Those short snippets don't show what happens in the time after the first emails, letters, in-person visits.
Reunion was life changing for me. There are still times, six years later, that I find myself lost in some aspects; trying to figure out how to navigate this new life with my firstborn son included.
Today I read this adoptee's story of her experience and feelings in being reunited with her natural family.
It's an important read I think, especially for those expectant mothers considering adoption who are still landing here on my blog. If the hope of a future reunion with your child is something that you are holding onto in order to be able to go through with adoption ~ take that hope off the table. It's not a sure thing. I have come to know some wonderful reunion stories, but there are far more where either the natural mother (or father) or the grown adoptee is unable to have a relationship with the other.
Here are a few things that Jessenia said that I want to share here, but if you have time please go read Jessenia's post here. (I added emphasis on the words that cut like a knife into this mothers heart)
I used to think that searching for my birth mother would be the hardest part about my adoption besides dealing with being adopted (I got used to that already). However, I learned that life post reunion has to be the most difficult part about being adopted.Oh Jessenia... I hope and pray also that one day you can let your guard down and be open to love without fear. I hope that for all adoptees. I also hope that for all mothers who have lost a child to adoption. Myself included.
It's complicated. Everything about it is complicated.
It was well over a year, maybe two, that I reunited with my birth family face-to-face. Simply put, I wasn't ready. I learned that I had six siblings - two older and four younger. That in itself added another degree of pain to know that my birth mother had other child and more children. Why was I the one that was abandoned? What was so bad about me? I struggle with it often till this day because I don't have all the answers, but even with them, I am afraid I will always feel this way.
Today, in my heart and in my mind, I struggle with how to live my life with two mothers even though my adoptive mom is my mom. She is number one and will always be that because she raised me, loved me, and never gave up on me or our family no matter how tough it was. She worked three jobs and did her best as a widow. That is what a mother does. However, be it the loving person I am, deep inside I want to be able to love my birth mother and call her "mom" or something close to that, but I can't. I want to compartmentalize everyone into their spaces. Two mom's just doesn't feel right. It doesn't fit. It is awkward. It is like I have a family over here and a family over there. And I must keep them separated, my moms anyways. I am afraid that one will feel loved more than the other. Not that my adoptive mom ever said anything like that to me before. It's an adoptee thing. But I have no desire to love my birth mom how I love my adoptive mom. I just wish things could be normal? Whatever that is.

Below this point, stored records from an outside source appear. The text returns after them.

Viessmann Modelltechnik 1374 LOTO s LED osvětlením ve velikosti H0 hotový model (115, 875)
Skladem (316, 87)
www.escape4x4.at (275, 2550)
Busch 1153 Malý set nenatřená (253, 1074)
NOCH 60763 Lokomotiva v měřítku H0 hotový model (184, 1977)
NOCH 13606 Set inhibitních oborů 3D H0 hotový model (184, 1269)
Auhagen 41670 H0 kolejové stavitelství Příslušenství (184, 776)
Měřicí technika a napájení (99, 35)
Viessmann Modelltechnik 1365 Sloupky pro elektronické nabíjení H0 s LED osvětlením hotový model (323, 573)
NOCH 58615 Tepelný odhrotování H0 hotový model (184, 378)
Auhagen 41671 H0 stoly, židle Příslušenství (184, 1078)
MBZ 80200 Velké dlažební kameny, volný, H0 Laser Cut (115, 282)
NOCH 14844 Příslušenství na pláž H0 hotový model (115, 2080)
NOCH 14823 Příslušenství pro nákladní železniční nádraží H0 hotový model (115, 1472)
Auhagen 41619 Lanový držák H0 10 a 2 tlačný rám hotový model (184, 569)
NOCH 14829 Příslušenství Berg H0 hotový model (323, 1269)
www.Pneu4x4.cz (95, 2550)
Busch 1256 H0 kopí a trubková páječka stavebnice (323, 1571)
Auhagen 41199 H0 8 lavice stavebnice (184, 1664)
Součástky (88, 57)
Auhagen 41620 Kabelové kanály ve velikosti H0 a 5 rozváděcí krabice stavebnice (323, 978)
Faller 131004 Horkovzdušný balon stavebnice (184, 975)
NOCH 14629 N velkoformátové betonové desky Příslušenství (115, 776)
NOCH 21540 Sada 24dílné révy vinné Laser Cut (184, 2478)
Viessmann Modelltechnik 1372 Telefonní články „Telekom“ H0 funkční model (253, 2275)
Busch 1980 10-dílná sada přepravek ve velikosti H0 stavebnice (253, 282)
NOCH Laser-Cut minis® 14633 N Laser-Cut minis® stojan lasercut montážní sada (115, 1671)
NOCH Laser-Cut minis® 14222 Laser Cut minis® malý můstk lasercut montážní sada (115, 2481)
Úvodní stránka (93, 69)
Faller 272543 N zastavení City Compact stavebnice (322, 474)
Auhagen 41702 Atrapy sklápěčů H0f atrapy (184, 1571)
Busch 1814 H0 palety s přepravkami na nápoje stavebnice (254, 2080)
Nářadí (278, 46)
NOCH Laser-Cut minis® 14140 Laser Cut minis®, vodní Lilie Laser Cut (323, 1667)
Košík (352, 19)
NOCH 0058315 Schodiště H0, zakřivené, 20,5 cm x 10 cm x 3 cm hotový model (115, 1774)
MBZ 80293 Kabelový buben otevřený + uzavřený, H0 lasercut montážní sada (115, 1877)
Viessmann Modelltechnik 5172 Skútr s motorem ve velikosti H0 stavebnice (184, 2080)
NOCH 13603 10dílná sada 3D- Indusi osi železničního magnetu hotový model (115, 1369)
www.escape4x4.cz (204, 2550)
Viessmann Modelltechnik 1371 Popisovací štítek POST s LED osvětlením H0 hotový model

However, on the flip-side, my biological siblings are dying to be in my life and want to do all that, but I cannot let them in until I figure out things with my adoptive family. Because again, I don't ever want my adoptive family to feel that I am showing more love to my birth family. My mind won't let me rest on this. These are the effects of adoption.
There is so much more to this story, but the bottom line is that I still don't feel like I am connected to anyone. I learned that blood or biological ties really doesn't secure a bond like I had imagined. That comes with time. Unfortunately, my siblings are having to pay for the decisions that was beyond their control because I know they love me like crazy, but I won't let them grow close to me. I am traumatized by what has already happened in my reunion that I am afraid to subject myself to more pain that I can easily avoid by closing the door. I wish I wouldn't do this to them, but this is what being abandoned and adoption did to me. I pray like crazy that one day I can let my guard down and be open to love without fear.